Saved entries:
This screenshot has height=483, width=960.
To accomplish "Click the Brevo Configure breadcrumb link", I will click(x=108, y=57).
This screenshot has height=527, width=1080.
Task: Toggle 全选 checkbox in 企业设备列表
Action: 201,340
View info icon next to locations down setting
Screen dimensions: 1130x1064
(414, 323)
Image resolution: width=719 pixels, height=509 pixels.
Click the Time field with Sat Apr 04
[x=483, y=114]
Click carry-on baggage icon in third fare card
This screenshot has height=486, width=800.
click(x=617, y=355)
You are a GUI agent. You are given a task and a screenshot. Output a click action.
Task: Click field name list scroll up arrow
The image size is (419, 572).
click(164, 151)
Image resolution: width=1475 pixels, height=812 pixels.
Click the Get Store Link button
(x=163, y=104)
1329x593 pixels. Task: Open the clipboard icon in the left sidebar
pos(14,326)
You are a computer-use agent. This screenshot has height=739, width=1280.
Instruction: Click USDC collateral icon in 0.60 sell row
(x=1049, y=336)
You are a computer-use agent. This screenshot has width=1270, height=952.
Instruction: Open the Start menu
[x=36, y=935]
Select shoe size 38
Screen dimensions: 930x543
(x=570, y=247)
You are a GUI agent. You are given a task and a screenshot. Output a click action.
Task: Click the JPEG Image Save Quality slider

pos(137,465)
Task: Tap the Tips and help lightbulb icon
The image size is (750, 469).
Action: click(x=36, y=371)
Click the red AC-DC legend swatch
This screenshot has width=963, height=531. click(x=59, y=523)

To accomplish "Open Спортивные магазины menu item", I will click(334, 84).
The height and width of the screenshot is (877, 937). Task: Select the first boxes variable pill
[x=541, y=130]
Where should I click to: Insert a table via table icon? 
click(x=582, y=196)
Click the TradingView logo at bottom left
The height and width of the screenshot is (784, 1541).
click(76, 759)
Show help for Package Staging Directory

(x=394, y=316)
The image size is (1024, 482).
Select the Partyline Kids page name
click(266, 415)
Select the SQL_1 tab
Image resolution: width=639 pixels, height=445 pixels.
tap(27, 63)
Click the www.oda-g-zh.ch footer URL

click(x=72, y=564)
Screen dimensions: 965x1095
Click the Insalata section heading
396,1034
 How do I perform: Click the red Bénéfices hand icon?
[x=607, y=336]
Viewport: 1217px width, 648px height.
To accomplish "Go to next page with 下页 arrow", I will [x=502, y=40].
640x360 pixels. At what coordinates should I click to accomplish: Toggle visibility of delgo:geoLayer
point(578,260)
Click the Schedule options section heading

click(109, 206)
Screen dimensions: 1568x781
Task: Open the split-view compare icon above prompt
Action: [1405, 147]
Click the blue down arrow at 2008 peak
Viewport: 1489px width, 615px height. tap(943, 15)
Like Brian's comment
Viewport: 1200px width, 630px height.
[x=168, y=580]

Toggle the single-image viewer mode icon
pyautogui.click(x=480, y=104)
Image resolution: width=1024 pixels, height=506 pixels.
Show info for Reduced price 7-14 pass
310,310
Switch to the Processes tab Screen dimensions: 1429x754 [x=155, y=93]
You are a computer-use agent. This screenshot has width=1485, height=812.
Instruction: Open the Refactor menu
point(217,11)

DIRECTIONS
Look for the string "computer" in the data above and return every line that has it.

WRITTEN SOLUTION
You are a computer-use agent. This screenshot has height=739, width=1280.
You are a computer-use agent. This screenshot has width=1270, height=952.
You are a computer-use agent. This screenshot has width=1485, height=812.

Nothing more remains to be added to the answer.